* [Work instructions]:
**a)** Answer these questions from the text below on nonprofits and the fiscal cliff, labeling each answer to match:
(i) From what rate to what rate is the top tax rate increasing?
(ii) What dollar limit on donations have many republicans called for?
(iii) How much in federal spending cuts remains?
**b)** Go on with the text about nonprofits and the fiscal cliff, beginning right after its final sentence.
(Selected text)
Nonprofits & the Fiscal Cliff: Sigh of Relief


Did you hear that? It was the collective sound of the nonprofit industry as we walked away from the fiscal cliff high-fiving each other…for now.

With the top tax rate increasing from 35 to 39.6 percent, the net cost to individuals who itemize of donating $1,000 has decreased from $650 to $604. That combined with a higher capital gains rate that will make the donation of appreciated property more attractive and the extension of the charitable IRA rollover provision will all combine for an increase in individual giving estimated by the Urban Institute to be $3.3 billion (or 1.3%). But fellow NonProfit-eers—we need to keep the Cold Duck on ice for awhile longer as there are a couple more battles in store for us in the coming months.

For starters, there is President Obama who has long supported a 28-percent cap on charitable deductions for the wealthiest donors. Flanking us on the other side are many republicans who have called for a dollar limit of $75,000 for all donations.

On a separate battleground, there remains $110 billion in federal spending cuts—half of which are being aimed squarely at domestic social programs. It seems certain we are going to incur some casualties.

Not All is Lost!
Certainly, there are donors who are “cause-driven” and do not take tax policy into consideration in their giving. And certainly many of the .06 percenters (those with incomes in excess of $400,000) are already limited to a 28-percent deduction on their total itemized deductions as they are subject to the dreaded “alternative minimum tax.”
(End Selected text)
(Available data)
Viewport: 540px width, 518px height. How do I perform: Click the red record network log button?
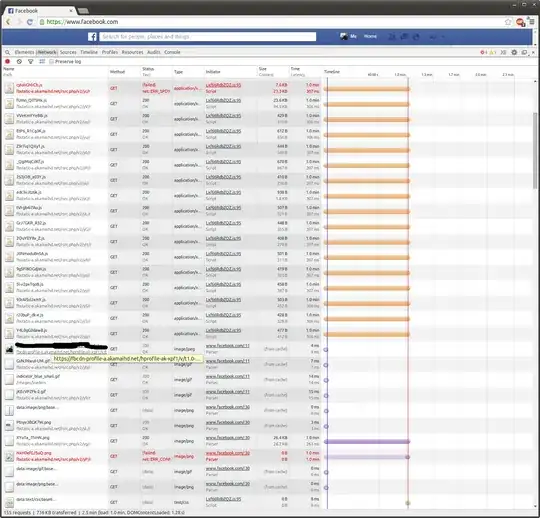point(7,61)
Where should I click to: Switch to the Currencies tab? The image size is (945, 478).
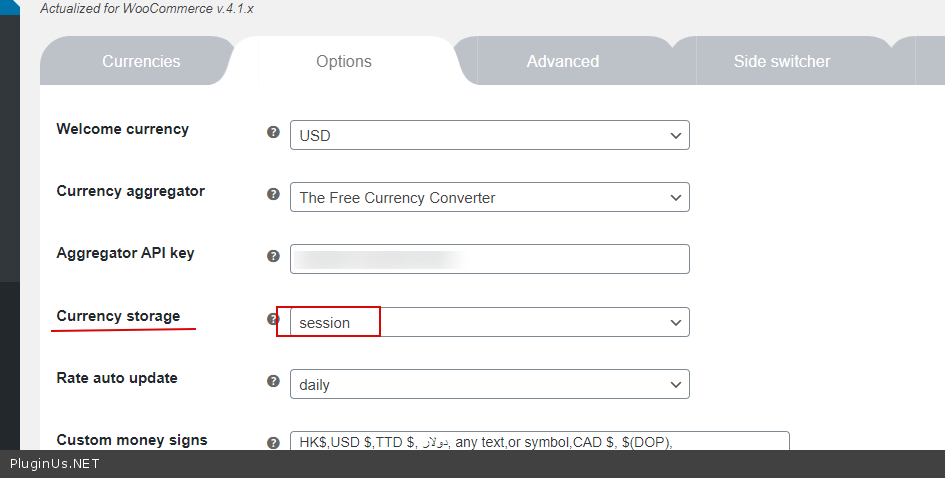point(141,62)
(End Available data)
* [Responses to the exercise]:
**a)**
(i) From 35 percent to 39.6 percent.
(ii) A limit of $75,000 for all donations.
(iii) $110 billion, with half of it aimed at domestic social programs.

**b)**
But let’s assume for a moment that a contribution cap of 28-percent tax is instituted. This would only impact the giving of the ”.06ers” so why do we care? We care because they represent up to 37-percent of all individual charitable giving, according to some estimates. Studies suggest that, coincidentally or calculated, donors adjust their level of charitable giving so that their net dollar outlay is consistent under any tax scenario. To believe that you would also believe that donors have a good grasp of Algebra II and an HP12C by their side when making contributions.

But it is reasonable to believe that some charities are far more likely to be affected by tax change than others. Wealthy donors tend to support colleges, hospitals and the arts and health organizations, so it should be no surprise that the Congressional Research Service report forecasted that arts and education groups would be most likely to be impacted.

So whether it were the marches on the Capital, the continued advocacy of Independent Sector or the unrelenting e-mails and other messages from the industry, it is clear that the message was heard by the lawmakers. Whether that message was strong enough to withstand the continued scrutiny that is certain to come is a question that, for now, has no answer.